Feeling afraid is a response to your own expectations and
imaginings and to how you have depicted a situation in your mind. You can
decide not to be afraid today even if you do not think you are anyway. We avoid
the word; are more likely to use words like stressed,
tense, anxious, concerned, annoyed, or more likely still to complain that
someone else is bugging you or being a pain, or that we are victims of a bad situation,
rather than to call ourselves frightened.
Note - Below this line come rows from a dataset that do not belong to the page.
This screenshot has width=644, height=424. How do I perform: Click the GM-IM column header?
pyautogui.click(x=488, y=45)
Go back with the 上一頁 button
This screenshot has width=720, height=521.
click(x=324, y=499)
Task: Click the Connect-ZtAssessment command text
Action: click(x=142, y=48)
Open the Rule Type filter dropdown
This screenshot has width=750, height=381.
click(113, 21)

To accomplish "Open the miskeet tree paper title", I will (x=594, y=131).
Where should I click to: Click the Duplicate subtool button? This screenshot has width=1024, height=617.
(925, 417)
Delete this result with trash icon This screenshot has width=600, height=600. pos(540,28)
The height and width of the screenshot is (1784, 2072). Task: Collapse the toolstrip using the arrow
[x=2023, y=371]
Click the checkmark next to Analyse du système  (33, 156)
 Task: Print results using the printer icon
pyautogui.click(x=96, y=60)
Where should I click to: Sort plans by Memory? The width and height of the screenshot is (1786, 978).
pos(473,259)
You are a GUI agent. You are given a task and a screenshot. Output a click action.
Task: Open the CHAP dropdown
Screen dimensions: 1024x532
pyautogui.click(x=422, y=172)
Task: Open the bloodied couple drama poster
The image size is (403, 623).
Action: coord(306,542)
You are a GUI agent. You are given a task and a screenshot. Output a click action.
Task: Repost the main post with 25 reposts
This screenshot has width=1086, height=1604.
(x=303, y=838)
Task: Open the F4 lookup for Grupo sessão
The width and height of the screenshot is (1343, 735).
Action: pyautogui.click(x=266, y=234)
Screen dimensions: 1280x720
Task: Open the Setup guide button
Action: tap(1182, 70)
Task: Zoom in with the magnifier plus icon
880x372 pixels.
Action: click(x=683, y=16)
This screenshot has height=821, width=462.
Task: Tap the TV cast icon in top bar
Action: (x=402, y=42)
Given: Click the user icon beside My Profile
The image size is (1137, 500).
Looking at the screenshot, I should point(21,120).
But the Course suggests that we are more fearful than we realize. Our occupations
and entertainments serve the primary - but unrecognized - purpose of diverting our
awareness away from a perpetual, profound state of anxiety that we never want
to look at, that we deal with only indirectly, piecemeal and by calling it by
other names:
The ego can and does
allow you to regard yourself as supercilious, unbelieving,
"light-hearted", distant, emotionally shallow, callous, uninvolved
and even desperate, but not really afraid. Minimizing fear, but not its
undoing, is the ego's constant effort, and it is indeed a skill at which it is
very ingenious (T11 V 9).
To begin the day by deciding not to be afraid today may sometimes,
then, make you uncomfortably aware of how much more apprehensive you are of
more people and situations, past, present and to come, than you want to accept. Or it might seem absurd to reflect on anxieties that do not apparently
exist at all if you are cheerfully unaware of them. We think it unhealthy to think
about fear at all, for fear of scaring ourselves. We may be superstitiously
afraid to say, silently, decisively, deep inside, 'I will not be afraid today'.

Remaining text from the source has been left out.